Task prompt :: Change every "Where should I click to" in the material below to "Where do I click to", and write the material out again with nothing else altered.
::::::
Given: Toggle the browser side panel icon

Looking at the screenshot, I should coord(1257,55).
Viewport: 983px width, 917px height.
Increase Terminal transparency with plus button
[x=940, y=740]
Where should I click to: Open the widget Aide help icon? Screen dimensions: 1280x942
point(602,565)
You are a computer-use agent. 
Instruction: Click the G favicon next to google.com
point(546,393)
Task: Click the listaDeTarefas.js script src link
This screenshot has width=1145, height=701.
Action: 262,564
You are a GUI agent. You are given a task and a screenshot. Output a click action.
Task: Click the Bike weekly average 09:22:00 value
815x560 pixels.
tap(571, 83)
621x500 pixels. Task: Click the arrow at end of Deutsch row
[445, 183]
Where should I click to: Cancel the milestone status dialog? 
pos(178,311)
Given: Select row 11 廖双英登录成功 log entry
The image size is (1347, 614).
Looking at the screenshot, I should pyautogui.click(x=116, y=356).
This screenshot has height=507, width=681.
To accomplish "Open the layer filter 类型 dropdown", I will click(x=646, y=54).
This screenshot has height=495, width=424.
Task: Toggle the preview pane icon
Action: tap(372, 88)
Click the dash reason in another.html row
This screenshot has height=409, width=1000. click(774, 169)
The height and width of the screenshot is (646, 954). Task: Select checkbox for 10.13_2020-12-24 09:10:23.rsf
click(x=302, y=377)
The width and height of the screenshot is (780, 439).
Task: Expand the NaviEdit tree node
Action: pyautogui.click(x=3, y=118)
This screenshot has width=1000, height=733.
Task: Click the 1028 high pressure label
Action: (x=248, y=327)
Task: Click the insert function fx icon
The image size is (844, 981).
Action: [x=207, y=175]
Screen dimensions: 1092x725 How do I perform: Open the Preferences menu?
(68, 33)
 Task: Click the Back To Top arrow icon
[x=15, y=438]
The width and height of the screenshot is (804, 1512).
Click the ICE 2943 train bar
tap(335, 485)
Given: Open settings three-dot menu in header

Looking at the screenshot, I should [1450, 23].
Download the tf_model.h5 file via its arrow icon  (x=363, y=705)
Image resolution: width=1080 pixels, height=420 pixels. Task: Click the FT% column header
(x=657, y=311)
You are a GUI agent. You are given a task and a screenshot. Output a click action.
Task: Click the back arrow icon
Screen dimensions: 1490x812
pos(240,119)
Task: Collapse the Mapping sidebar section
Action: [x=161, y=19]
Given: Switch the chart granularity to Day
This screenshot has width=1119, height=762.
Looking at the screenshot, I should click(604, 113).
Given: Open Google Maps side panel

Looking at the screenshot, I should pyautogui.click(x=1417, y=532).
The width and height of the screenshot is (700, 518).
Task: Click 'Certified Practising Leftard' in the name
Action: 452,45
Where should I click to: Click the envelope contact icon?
::::::
Reply ::
Given: Toggle the browser side panel icon

Looking at the screenshot, I should coord(1257,55).
Viewport: 983px width, 917px height.
Increase Terminal transparency with plus button
[x=940, y=740]
Where do I click to: Open the widget Aide help icon? Screen dimensions: 1280x942
point(602,565)
You are a computer-use agent. 
Instruction: Click the G favicon next to google.com
point(546,393)
Task: Click the listaDeTarefas.js script src link
This screenshot has width=1145, height=701.
Action: 262,564
You are a GUI agent. You are given a task and a screenshot. Output a click action.
Task: Click the Bike weekly average 09:22:00 value
815x560 pixels.
tap(571, 83)
621x500 pixels. Task: Click the arrow at end of Deutsch row
[445, 183]
Where do I click to: Cancel the milestone status dialog? 
pos(178,311)
Given: Select row 11 廖双英登录成功 log entry
The image size is (1347, 614).
Looking at the screenshot, I should pyautogui.click(x=116, y=356).
This screenshot has height=507, width=681.
To accomplish "Open the layer filter 类型 dropdown", I will click(x=646, y=54).
This screenshot has height=495, width=424.
Task: Toggle the preview pane icon
Action: tap(372, 88)
Click the dash reason in another.html row
This screenshot has height=409, width=1000. click(774, 169)
The height and width of the screenshot is (646, 954). Task: Select checkbox for 10.13_2020-12-24 09:10:23.rsf
click(x=302, y=377)
The width and height of the screenshot is (780, 439).
Task: Expand the NaviEdit tree node
Action: pyautogui.click(x=3, y=118)
This screenshot has width=1000, height=733.
Task: Click the 1028 high pressure label
Action: (x=248, y=327)
Task: Click the insert function fx icon
The image size is (844, 981).
Action: [x=207, y=175]
Screen dimensions: 1092x725 How do I perform: Open the Preferences menu?
(68, 33)
 Task: Click the Back To Top arrow icon
[x=15, y=438]
The width and height of the screenshot is (804, 1512).
Click the ICE 2943 train bar
tap(335, 485)
Given: Open settings three-dot menu in header

Looking at the screenshot, I should [1450, 23].
Download the tf_model.h5 file via its arrow icon  (x=363, y=705)
Image resolution: width=1080 pixels, height=420 pixels. Task: Click the FT% column header
(x=657, y=311)
You are a GUI agent. You are given a task and a screenshot. Output a click action.
Task: Click the back arrow icon
Screen dimensions: 1490x812
pos(240,119)
Task: Collapse the Mapping sidebar section
Action: [x=161, y=19]
Given: Switch the chart granularity to Day
This screenshot has width=1119, height=762.
Looking at the screenshot, I should click(604, 113).
Given: Open Google Maps side panel

Looking at the screenshot, I should pyautogui.click(x=1417, y=532).
The width and height of the screenshot is (700, 518).
Task: Click 'Certified Practising Leftard' in the name
Action: 452,45
Where do I click to: Click the envelope contact icon?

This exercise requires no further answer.